━━ Source passage

Beware of the people who talk behind your back
Kishore Shintre
#newdaynewchapter is a Blog narrative started on March 1, 2021 co-founded by Kishore Shintre & Sonia Bedi, to write a new chapter everyday for making "Life" and not just making a "living"
It depends on what they say behind your back. Its possible they are saying things specifically to boost your reputation. Maybe they are saying things without any intention to hurt you. Maybe they have a policy of being honest in all interactions. If they are lying about you, maybe there is a problem there. If they are revealing specific things you have asked secrecy on, that is a problem. If they are saying things that are true but maybe a little negative about you, I see no problem. If they are saying things that are not true that affect you in a negative way, that is a problem. If what they say disrespects you, that is a problem.

━━━━
━━ Record excerpts

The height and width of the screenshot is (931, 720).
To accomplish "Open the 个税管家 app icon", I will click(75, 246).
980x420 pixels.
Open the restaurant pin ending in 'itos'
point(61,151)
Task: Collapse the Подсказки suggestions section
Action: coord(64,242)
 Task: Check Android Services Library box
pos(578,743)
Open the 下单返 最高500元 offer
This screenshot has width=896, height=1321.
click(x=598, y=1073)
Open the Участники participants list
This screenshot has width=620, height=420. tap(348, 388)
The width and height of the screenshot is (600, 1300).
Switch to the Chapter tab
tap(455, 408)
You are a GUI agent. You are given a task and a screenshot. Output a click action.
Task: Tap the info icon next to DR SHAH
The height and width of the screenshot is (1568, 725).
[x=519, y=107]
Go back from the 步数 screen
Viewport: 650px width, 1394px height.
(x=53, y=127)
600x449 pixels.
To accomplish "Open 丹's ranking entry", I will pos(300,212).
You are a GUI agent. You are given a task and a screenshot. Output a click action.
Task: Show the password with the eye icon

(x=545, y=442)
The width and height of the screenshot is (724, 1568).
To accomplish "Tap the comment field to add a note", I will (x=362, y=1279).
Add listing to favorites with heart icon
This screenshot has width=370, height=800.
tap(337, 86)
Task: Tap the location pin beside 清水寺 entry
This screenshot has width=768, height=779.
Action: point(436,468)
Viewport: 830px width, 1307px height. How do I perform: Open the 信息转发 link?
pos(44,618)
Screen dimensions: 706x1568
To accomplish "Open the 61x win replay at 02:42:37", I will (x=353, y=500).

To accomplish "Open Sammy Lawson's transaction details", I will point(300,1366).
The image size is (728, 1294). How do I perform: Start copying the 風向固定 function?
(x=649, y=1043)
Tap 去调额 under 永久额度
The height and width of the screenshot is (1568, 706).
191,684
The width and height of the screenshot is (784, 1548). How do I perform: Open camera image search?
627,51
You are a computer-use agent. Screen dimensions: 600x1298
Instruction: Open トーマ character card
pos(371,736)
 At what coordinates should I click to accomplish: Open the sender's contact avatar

━━━━

Reproduce the entire blog post on people who talk behind your back, word for word, from its title through its final sentence.

Beware of the people who talk behind your back
Kishore Shintre
#newdaynewchapter is a Blog narrative started on March 1, 2021 co-founded by Kishore Shintre & Sonia Bedi, to write a new chapter everyday for making "Life" and not just making a "living"
It depends on what they say behind your back. Its possible they are saying things specifically to boost your reputation. Maybe they are saying things without any intention to hurt you. Maybe they have a policy of being honest in all interactions. If they are lying about you, maybe there is a problem there. If they are revealing specific things you have asked secrecy on, that is a problem. If they are saying things that are true but maybe a little negative about you, I see no problem. If they are saying things that are not true that affect you in a negative way, that is a problem. If what they say disrespects you, that is a problem.